▸ Problem details
Please answer these questions using the article on sprawl:
(a) Which press published "Sprawl: A Compact History," and in what year?
(b) What three things has sprawl been blamed on?
(c) In Britain, during what period did anti-sprawl agitation rise?

▸ Provided passage
-- BEGIN --

Newswise — Sprawl, like any other settlement pattern, has created problems but also offers benefits, according to a new book by Robert Bruegmann, professor of architecture and chair of art history at the University of Illinois at Chicago.
In "Sprawl: A Compact History" (University of Chicago Press, 2005), Bruegmann writes that for many middle-class people, sprawl affords privacy, physical and social mobility, and options for living and working that once were available only to the rich.
Critics of the cultural and environmental effects of sprawl overlook its benefits and oversimplify its causes, Bruegmann says. Sprawl has been blamed on real estate markets, public policy and technology, but Bruegmann sees it as "a persistent, complex and integral part of urban history.
"According to anti-sprawl reformers, sprawl is economically inefficient, socially inequitable, environmentally damaging and aesthetically ugly," Bruegmann said. "Anti-sprawl agitation tends to rise during every major period of economic growth -- between the wars in Britain, after World War II in America, and in cities around the globe since the 1980s. Many of the objections have been based on shaky assumptions, often tinged with class bias."

-- END --

▸ Data block
-- BEGIN --

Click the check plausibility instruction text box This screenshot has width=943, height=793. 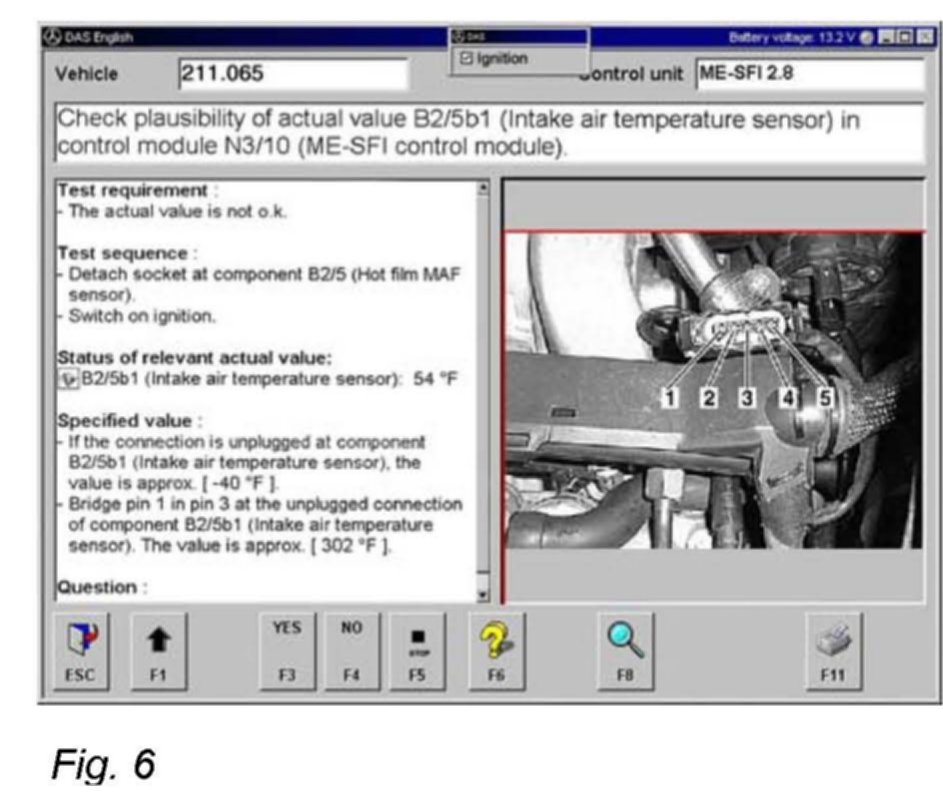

-- END --

▸ Result of the exercise
(a) University of Chicago Press, 2005
(b) Real estate markets, public policy and technology
(c) Between the wars